I was very excited to get best novice and 2nd in dark lagers with my smoked rauchbier. First time Ive won anything in a brew competition.

It was a great day and the missus and I had a good time there.


----------



## Grainer (6/10/14)

Truman said:


> Congrats to the winners.
> 
> I was very excited to get best novice and 2nd in dark lagers with my smoked rauchbier. First time Ive won anything in a brew competition.
> 
> It was a great day and the missus and I had a good time there.
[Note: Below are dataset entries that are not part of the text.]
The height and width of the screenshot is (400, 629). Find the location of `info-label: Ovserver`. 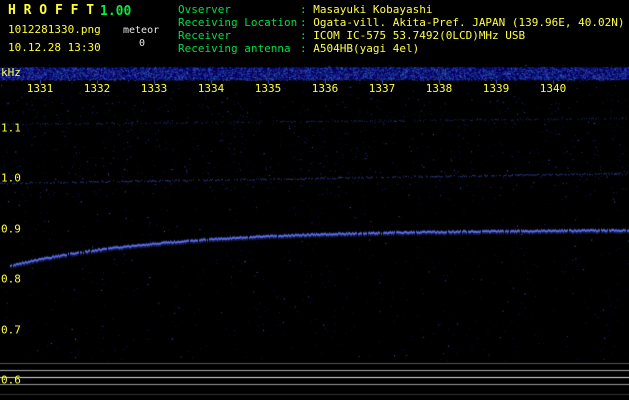

info-label: Ovserver is located at coordinates (204, 10).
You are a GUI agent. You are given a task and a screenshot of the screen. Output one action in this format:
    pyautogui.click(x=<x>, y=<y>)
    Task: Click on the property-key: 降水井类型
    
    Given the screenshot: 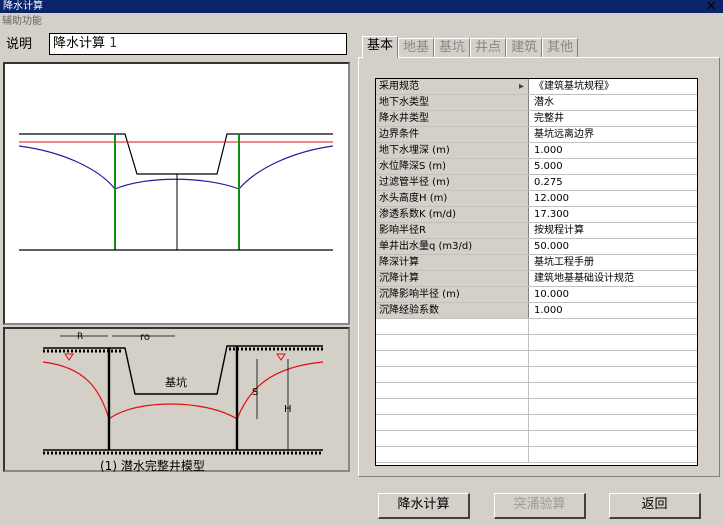 What is the action you would take?
    pyautogui.click(x=452, y=118)
    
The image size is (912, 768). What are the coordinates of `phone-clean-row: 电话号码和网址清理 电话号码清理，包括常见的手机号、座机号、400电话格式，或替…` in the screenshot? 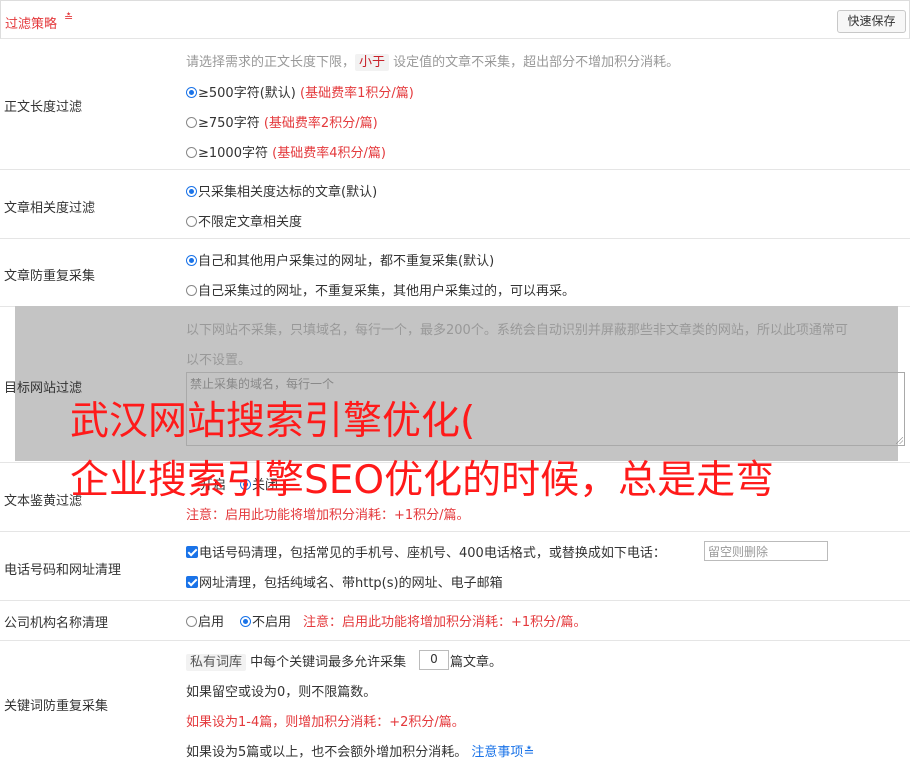 It's located at (455, 566).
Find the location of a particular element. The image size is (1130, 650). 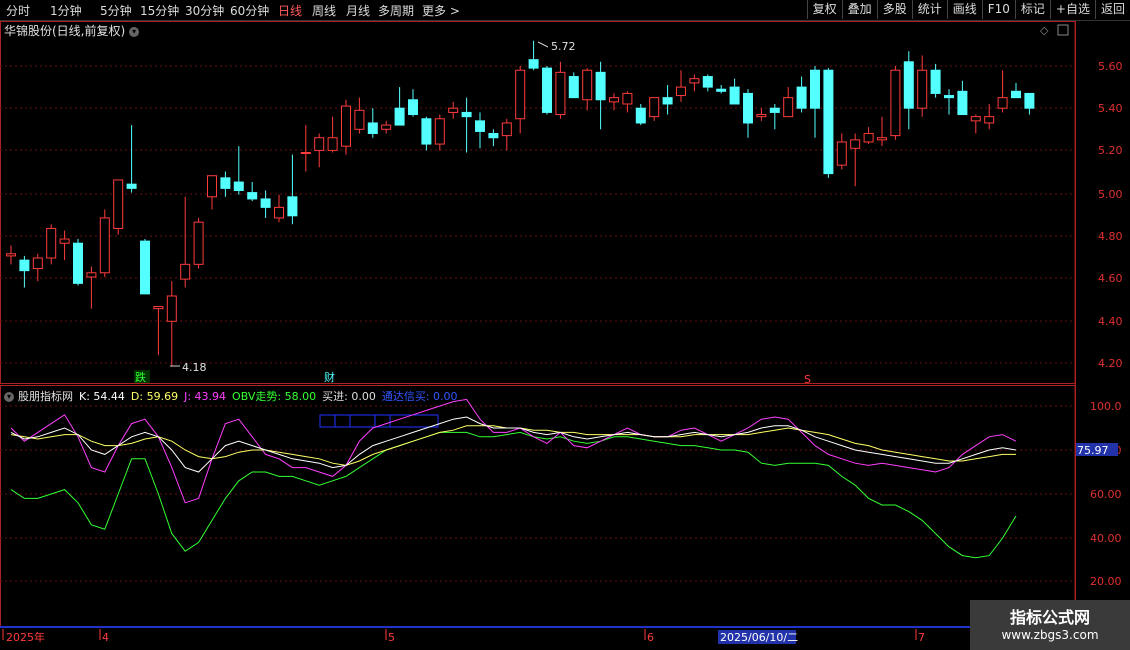

indicator-axis-label: 100.0 is located at coordinates (1106, 406).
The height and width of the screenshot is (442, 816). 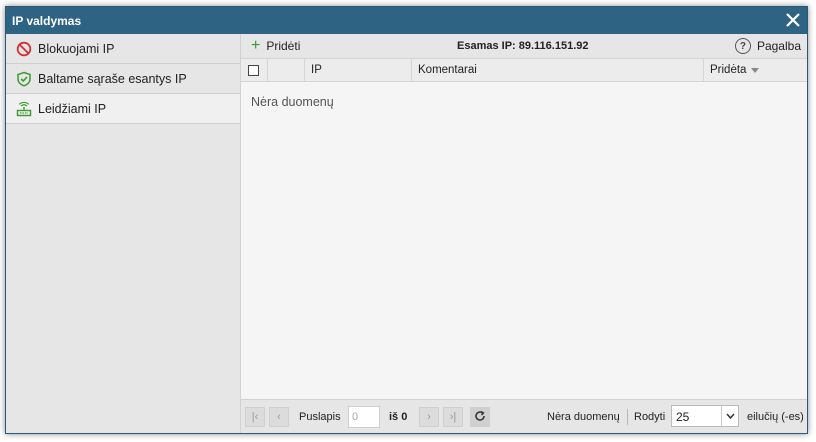 I want to click on column-header-label: Pridėta, so click(x=728, y=70).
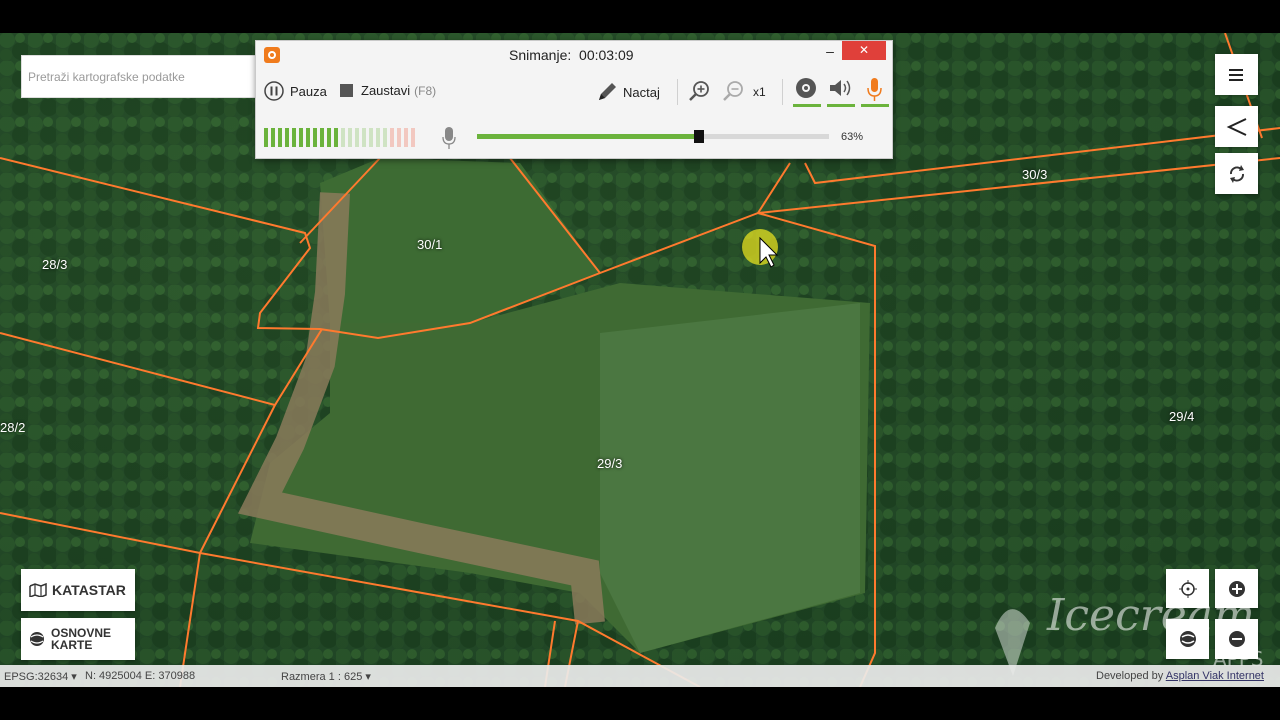  I want to click on search-box, so click(138, 76).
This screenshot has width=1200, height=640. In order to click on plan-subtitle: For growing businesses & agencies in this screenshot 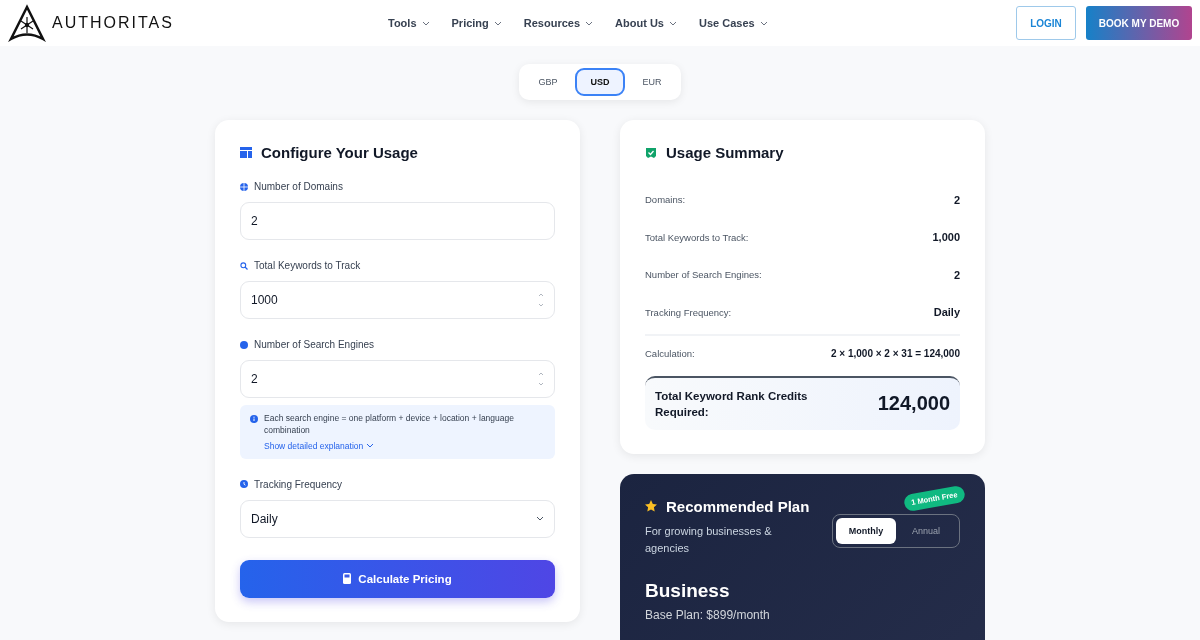, I will do `click(709, 540)`.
Thank you to me then too :beerbang: .. I judged it.. it was a nice beer..congratulations


----------



## GalBrew (6/10/14)

Thanks to all the Judges/Stewards/Organisers etc. for putting the comp on, after doing Vicbrew for the last couple of years I appreciate the effort that goes into running these things! :icon_cheers:

Congrats also to all the winners and runners up.......and on that note I'll very happily take my 3rd place in Pale Lagers and bid you all good day!


----------



## darrenp (6/10/14)

Well that was a rather pleasant surprise with two third placings. Just checked the post to see how far off the comp was and didn't notice that the original post had the date as last years comp on the 19th. Certainly got me thinking something wasn't right when I saw my name there in the results.

So a big thanks to everyone involved and will try and get down next year. Sounds like it's a great weekend.


----------



## hoppinmad (6/10/14)

Will the full results be posted here?


----------